● Task prompt
Where the records below show a line containing "The width and height of the screenshot is (870, 489).", start copying; end with the line containing "Click the Fires", and copy it too.

● Records supplied
------------
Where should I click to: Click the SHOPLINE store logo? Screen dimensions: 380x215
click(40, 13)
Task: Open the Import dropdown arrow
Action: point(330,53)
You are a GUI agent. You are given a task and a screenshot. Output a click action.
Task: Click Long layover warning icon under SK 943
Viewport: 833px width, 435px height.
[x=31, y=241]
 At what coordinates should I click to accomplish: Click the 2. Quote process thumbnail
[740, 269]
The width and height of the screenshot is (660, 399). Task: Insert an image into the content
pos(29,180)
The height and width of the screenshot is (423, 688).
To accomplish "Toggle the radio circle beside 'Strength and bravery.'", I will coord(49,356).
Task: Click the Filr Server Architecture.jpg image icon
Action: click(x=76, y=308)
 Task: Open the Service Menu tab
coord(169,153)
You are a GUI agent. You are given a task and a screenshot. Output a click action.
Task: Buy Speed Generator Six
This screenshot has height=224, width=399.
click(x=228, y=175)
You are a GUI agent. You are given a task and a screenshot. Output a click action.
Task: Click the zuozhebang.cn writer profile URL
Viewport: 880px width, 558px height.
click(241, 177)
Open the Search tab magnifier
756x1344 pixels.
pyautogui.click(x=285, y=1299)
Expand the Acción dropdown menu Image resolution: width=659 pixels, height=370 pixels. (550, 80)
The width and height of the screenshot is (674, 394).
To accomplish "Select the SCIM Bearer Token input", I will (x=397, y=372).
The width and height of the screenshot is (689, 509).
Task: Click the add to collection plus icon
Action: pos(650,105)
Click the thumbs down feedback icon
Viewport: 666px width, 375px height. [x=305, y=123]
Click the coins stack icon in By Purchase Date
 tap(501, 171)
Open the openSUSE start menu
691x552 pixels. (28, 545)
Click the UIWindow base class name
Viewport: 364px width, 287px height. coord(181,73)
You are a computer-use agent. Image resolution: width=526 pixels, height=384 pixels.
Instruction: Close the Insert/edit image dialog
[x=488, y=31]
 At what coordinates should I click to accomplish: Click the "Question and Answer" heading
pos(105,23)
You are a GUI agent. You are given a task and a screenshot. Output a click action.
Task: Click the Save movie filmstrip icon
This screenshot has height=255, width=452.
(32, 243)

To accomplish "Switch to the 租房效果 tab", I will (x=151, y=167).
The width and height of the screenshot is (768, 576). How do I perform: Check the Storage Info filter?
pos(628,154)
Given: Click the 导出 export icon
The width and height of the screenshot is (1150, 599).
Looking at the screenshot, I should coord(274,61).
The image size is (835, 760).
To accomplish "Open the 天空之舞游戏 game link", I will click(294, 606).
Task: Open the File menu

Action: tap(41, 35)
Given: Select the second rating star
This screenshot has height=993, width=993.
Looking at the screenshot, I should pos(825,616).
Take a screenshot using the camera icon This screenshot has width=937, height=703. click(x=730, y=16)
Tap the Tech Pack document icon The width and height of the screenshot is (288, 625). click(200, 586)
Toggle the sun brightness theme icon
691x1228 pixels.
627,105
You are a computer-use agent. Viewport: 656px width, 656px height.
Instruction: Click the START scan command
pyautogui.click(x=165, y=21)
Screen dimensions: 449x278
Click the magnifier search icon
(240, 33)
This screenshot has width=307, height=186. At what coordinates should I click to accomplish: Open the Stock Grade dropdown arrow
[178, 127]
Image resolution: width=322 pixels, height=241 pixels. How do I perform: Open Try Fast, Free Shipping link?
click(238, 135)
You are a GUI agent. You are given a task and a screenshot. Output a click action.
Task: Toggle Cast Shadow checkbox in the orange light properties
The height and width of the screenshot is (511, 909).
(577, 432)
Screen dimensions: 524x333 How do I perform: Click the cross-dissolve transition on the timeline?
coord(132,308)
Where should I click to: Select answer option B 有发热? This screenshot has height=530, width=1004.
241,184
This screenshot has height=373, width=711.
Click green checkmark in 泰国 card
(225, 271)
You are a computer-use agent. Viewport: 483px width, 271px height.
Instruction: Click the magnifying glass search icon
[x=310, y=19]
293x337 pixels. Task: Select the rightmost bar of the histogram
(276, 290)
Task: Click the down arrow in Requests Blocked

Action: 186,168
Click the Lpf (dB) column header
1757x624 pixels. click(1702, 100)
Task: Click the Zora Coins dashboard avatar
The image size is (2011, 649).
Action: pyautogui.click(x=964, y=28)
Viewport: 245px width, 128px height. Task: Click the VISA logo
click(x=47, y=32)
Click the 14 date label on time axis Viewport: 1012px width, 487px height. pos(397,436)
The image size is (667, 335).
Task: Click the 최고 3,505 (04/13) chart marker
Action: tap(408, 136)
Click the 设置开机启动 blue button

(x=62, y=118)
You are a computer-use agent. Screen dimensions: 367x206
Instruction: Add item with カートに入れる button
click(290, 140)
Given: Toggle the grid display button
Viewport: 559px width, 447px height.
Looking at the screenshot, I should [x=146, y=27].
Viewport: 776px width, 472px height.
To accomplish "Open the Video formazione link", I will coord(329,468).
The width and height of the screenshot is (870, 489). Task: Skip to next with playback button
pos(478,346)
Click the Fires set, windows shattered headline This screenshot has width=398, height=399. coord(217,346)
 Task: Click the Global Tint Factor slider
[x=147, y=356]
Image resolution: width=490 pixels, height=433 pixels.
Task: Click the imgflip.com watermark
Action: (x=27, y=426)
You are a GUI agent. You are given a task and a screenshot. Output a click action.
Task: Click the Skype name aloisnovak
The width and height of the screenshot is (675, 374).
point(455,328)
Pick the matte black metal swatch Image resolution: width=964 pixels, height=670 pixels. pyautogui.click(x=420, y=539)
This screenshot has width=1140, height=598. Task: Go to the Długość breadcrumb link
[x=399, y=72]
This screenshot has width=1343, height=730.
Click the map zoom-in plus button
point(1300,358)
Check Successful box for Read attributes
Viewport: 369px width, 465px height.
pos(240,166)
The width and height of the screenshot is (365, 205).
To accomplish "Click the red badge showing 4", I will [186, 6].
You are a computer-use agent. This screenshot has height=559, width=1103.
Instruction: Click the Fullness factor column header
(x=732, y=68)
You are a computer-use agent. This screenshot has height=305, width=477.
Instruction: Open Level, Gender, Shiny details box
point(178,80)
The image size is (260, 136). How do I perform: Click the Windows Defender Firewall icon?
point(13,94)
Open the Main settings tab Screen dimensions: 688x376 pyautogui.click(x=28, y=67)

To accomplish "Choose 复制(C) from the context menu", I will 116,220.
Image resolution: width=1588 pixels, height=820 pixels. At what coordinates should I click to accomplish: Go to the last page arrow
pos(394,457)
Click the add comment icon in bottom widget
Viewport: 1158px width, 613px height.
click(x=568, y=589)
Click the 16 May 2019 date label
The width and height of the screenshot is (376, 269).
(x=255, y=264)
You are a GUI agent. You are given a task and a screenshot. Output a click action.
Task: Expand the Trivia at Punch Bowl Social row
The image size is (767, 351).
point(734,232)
------------
● Result for this task
The width and height of the screenshot is (870, 489). Task: Skip to next with playback button
pos(478,346)
Click the Fires set, windows shattered headline This screenshot has width=398, height=399. coord(217,346)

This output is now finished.